**What to work on**
Lay out the stretch of the records from the line containing "Task: Click the" through the line containing "pos(309,161)" as a JSON list of strings, one string per line, with blank lines left out.
==== Extracted entries
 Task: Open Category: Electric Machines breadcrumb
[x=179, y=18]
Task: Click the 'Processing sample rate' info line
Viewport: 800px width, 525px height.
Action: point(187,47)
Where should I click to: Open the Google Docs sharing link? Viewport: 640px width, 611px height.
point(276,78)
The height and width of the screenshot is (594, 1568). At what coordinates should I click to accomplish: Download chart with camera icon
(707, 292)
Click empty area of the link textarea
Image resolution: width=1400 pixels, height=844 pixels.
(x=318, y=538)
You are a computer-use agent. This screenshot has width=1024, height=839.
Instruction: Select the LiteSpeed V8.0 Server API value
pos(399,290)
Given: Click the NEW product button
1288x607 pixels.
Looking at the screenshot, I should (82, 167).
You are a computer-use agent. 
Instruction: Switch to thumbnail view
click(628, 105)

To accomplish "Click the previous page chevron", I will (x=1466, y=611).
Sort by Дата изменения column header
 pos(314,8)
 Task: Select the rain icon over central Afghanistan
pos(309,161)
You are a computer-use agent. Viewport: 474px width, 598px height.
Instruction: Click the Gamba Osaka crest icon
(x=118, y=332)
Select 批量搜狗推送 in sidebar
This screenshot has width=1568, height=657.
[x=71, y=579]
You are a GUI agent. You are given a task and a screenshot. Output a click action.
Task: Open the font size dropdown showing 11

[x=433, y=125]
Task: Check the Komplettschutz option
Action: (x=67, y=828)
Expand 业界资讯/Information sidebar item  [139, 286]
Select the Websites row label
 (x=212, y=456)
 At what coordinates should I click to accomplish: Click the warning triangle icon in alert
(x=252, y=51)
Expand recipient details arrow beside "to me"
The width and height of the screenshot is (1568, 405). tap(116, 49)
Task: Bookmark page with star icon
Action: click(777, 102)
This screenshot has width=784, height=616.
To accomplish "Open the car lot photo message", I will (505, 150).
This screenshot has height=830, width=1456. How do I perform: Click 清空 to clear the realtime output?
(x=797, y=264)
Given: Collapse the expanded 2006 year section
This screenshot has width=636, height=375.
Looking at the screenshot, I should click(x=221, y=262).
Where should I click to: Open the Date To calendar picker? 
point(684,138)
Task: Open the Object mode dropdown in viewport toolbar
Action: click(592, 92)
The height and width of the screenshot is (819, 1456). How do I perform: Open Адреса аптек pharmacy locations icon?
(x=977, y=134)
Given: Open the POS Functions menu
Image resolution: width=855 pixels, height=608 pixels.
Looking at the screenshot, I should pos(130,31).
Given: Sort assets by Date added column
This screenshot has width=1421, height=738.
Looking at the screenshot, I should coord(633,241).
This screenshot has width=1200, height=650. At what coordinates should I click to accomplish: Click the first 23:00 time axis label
========
**Result below**
[
  "Task: Click the 'Processing sample rate' info line",
  "Viewport: 800px width, 525px height.",
  "Action: point(187,47)",
  "Where should I click to: Open the Google Docs sharing link? Viewport: 640px width, 611px height.",
  "point(276,78)",
  "The height and width of the screenshot is (594, 1568). At what coordinates should I click to accomplish: Download chart with camera icon",
  "(707, 292)",
  "Click empty area of the link textarea",
  "Image resolution: width=1400 pixels, height=844 pixels.",
  "(x=318, y=538)",
  "You are a computer-use agent. This screenshot has width=1024, height=839.",
  "Instruction: Select the LiteSpeed V8.0 Server API value",
  "pos(399,290)",
  "Given: Click the NEW product button",
  "1288x607 pixels.",
  "Looking at the screenshot, I should (82, 167).",
  "You are a computer-use agent. ",
  "Instruction: Switch to thumbnail view",
  "click(628, 105)",
  "To accomplish \"Click the previous page chevron\", I will (x=1466, y=611).",
  "Sort by Дата изменения column header",
  " pos(314,8)",
  " Task: Select the rain icon over central Afghanistan",
  "pos(309,161)"
]